- Country: Algeria
- Province: Boumerdès Province

Population (1998)
- • Total: 27,972
- Time zone: UTC+1 (CET)

= Hammedi =

Hammedi is a town and commune in Boumerdès Province, Algeria. According to the 1998 census it has a population of 27,972.

== History ==
The commune of Hammadi is primarily populated by Arabophone Berbers, specifically the Sanhadja, descendants of the Zirids, a dynasty founded by Bologhine U Ziri. The very name of the commune alludes to the Hammadids, a dynasty established by Hammad ibn Buluggin, who separated from the Zirid kingdom. The inhabitants of the commune are still referred to by this name (Hammadids).

Although Arabized, the local population has managed to preserve its Berber traditions, both through their Algerian Arabic dialect, which is heavily influenced by Berber, and in their customs and tribal structures.

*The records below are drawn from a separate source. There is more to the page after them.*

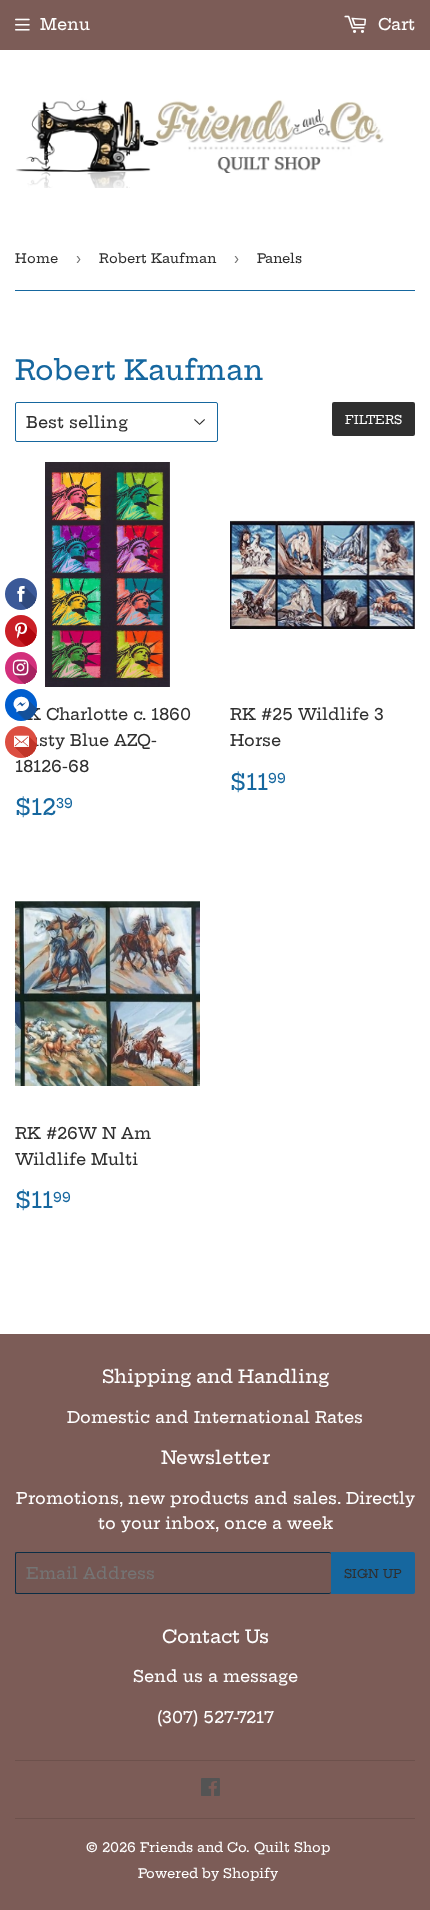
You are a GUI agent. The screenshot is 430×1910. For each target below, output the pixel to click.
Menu (65, 24)
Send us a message (215, 1676)
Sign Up (373, 1573)
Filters (373, 419)
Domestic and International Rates (215, 1417)
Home (36, 258)
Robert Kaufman (157, 258)
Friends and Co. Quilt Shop (235, 1847)
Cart (394, 24)
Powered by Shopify (208, 1873)
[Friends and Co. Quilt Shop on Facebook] (210, 1789)
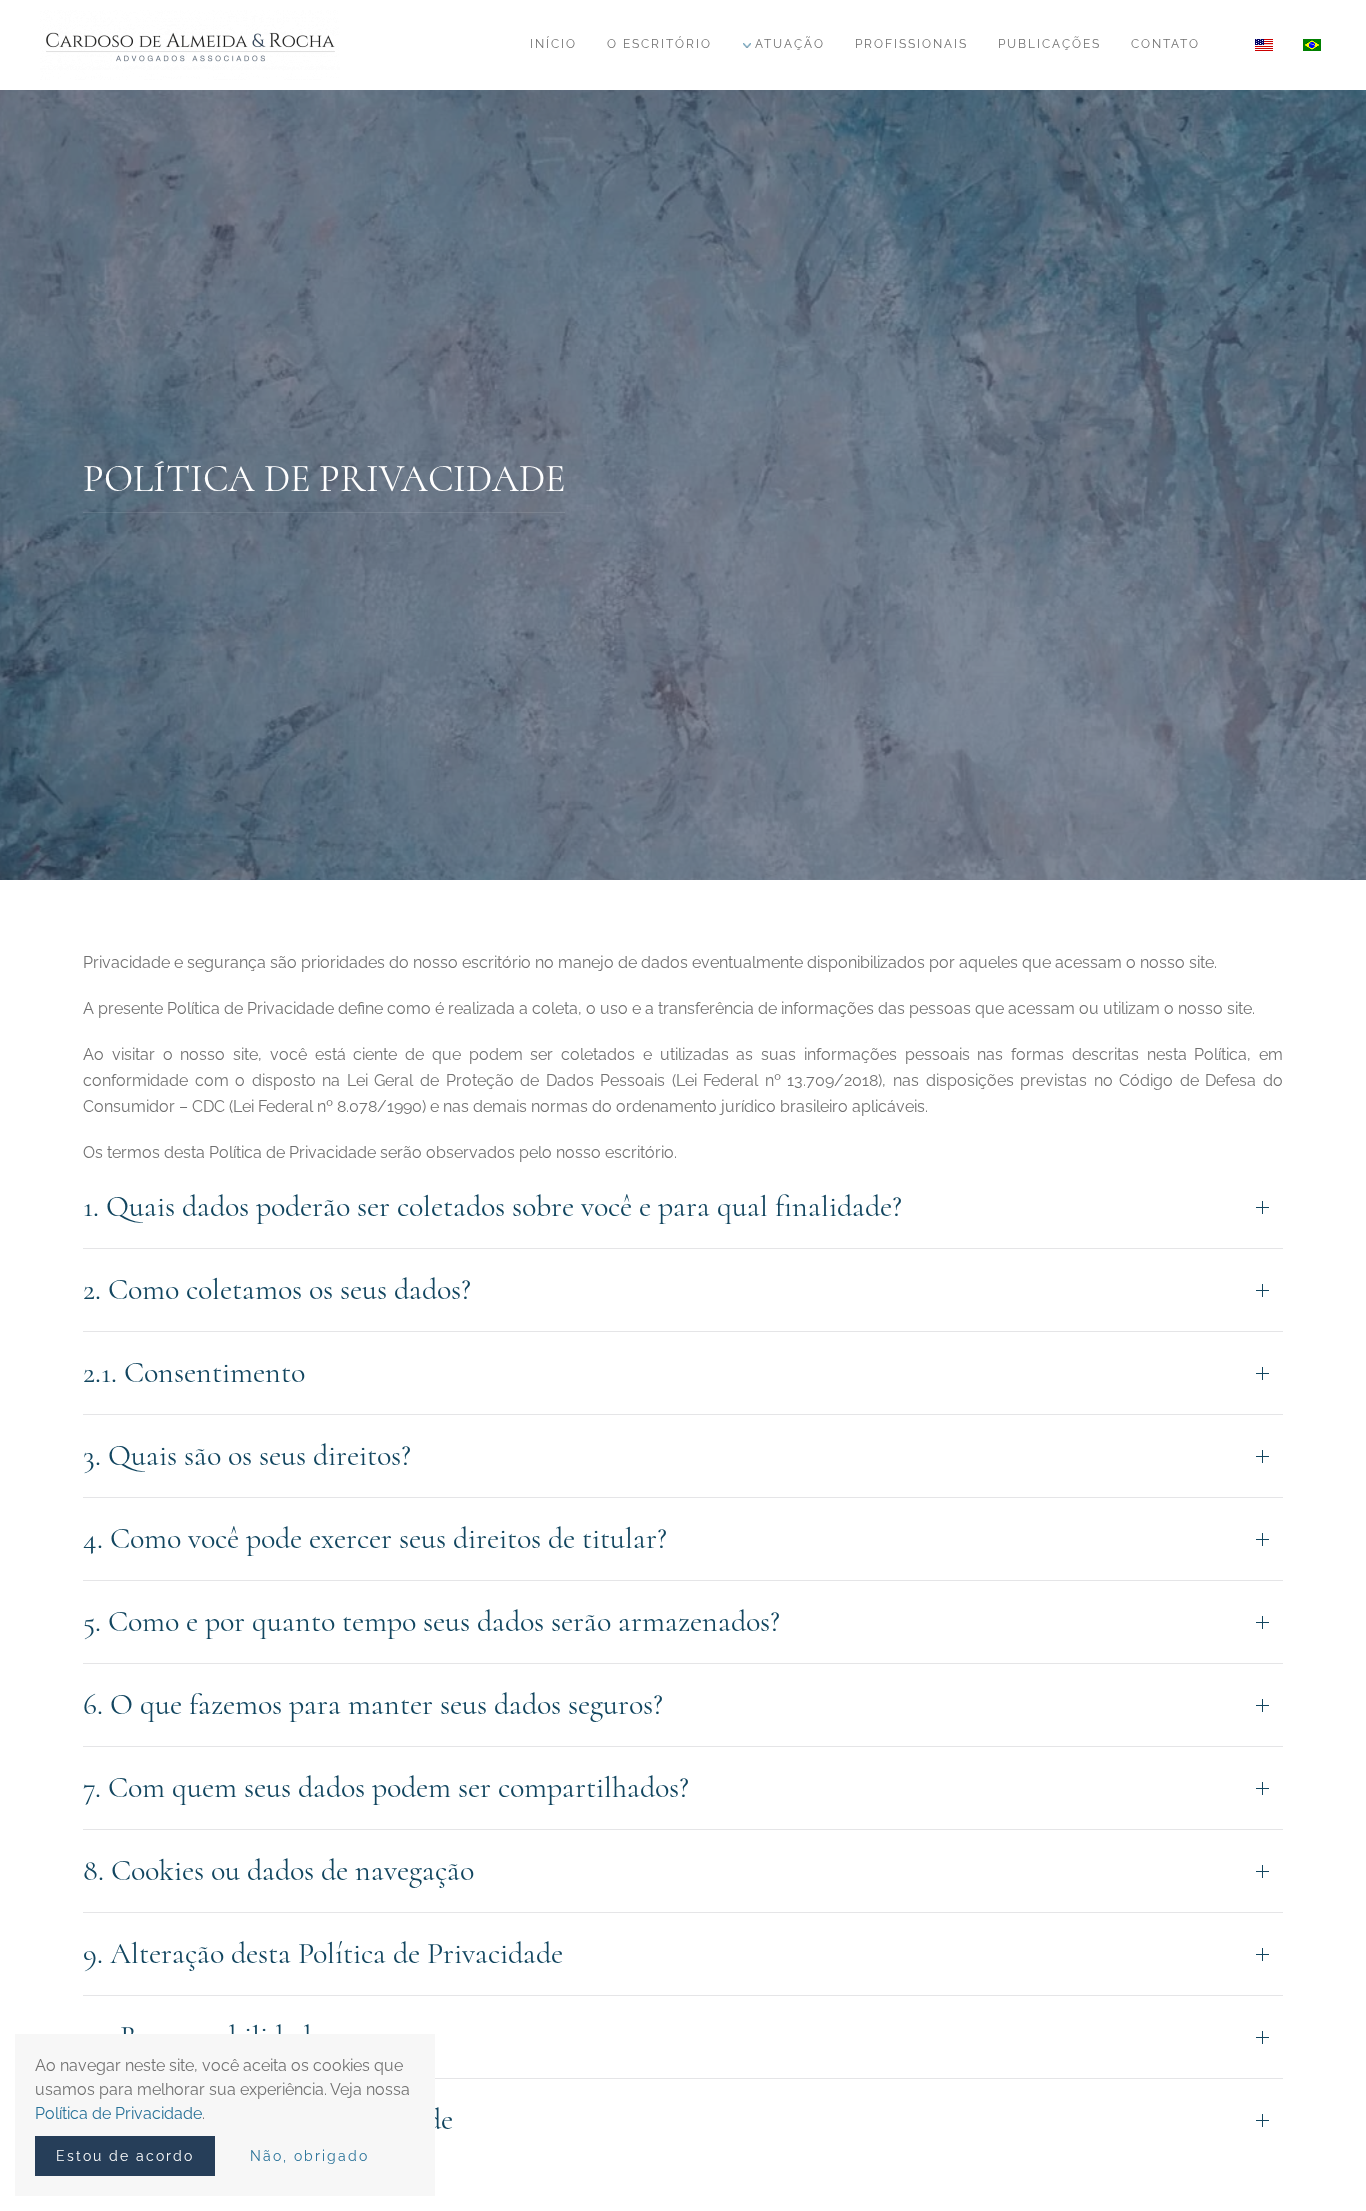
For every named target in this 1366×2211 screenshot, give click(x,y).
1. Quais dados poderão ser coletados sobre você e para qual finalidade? (492, 1206)
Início (553, 44)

Historically, the people settled in the area and cultivated the land. It has always remained a rural commune. The various invasions and conquests over the centuries did not significantly alter the origins of its population, owing to their strong attachment to the land passed down through generations. They fought to protect their land and have always maintained their independence from foreign invaders, much like other Berber tribes.

==Notable people==

- Mohamed Cherak, Algerian journalist.